Si me preguntas a qué se parece un CIE (Centro de Internamiento de Extranjeros), diré que tiene mucho de infierno: un lugar en el que puede permanecer hasta 60 días; del que una persona no tiene la libertad de salir; en el que no hace prácticamente nada, más que vivir la angustia de no saber si un día la meterán en un furgón y luego en un avión de vuelta al país del que quiso salir, expulsada de la tierra que eligió para vivir; en el que reina la desconfianza, no solo entre policías y personas internas, sino también entre las extranjeras cautivas.
Si me preguntas si encuentro a Dios en los CIE: la respuesta es sí. No te extrañe, puesto que Jesús, el Verbo de Dios encarnado, es el Buen Pastor que baja hasta las simas más profundas para rescatar a la oveja perdida. No te extrañe, puesto que Jesús fue cautivo, se vio privado de libertad, maniatado, golpeado, despreciado… antes de verse sometido a la muerte en cruz, la que los romanos reservaban para los extranjeros y los esclavos.
No voy solo al CIE: me acompañan estudiantes en prácticas, gente conocida que quiere asomarse, a veces, un intérprete de árabe.
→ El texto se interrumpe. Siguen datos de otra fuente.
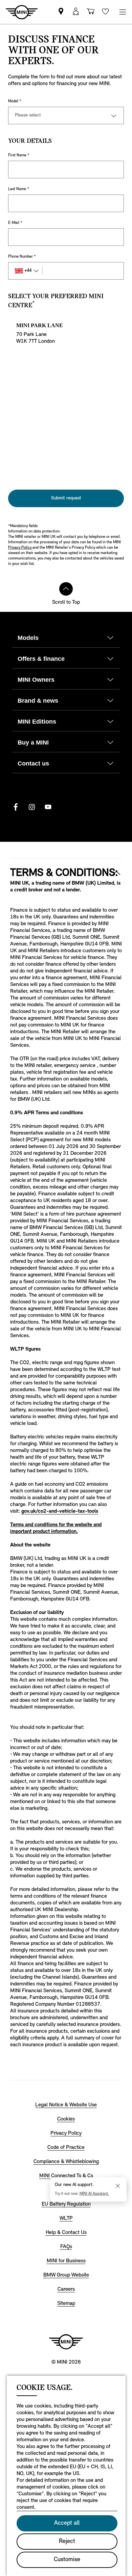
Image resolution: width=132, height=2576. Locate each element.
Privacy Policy (20, 548)
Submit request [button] (66, 498)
Cuando alguien va por primera vez siente entre miedo y aprensión: sabe que va a algo parecido a un “vertedero”. Y, sin embargo, quienes me han acompañado recientemente se encuentran con una honda experiencia humana, espiritual. Hay internos que transmiten dolor, otros, esperanza. Hay días en los que uno tiene que enjugarse las lágrimas, otros, en los que uno sale consolado. Las visitas daban pie a un hondo diálogo espiritual con una farmacéutica musulmana que nos ayudaba como intérprete. Sí, en los CIE encuentro a Dios, a Jesús que “obra salvación”.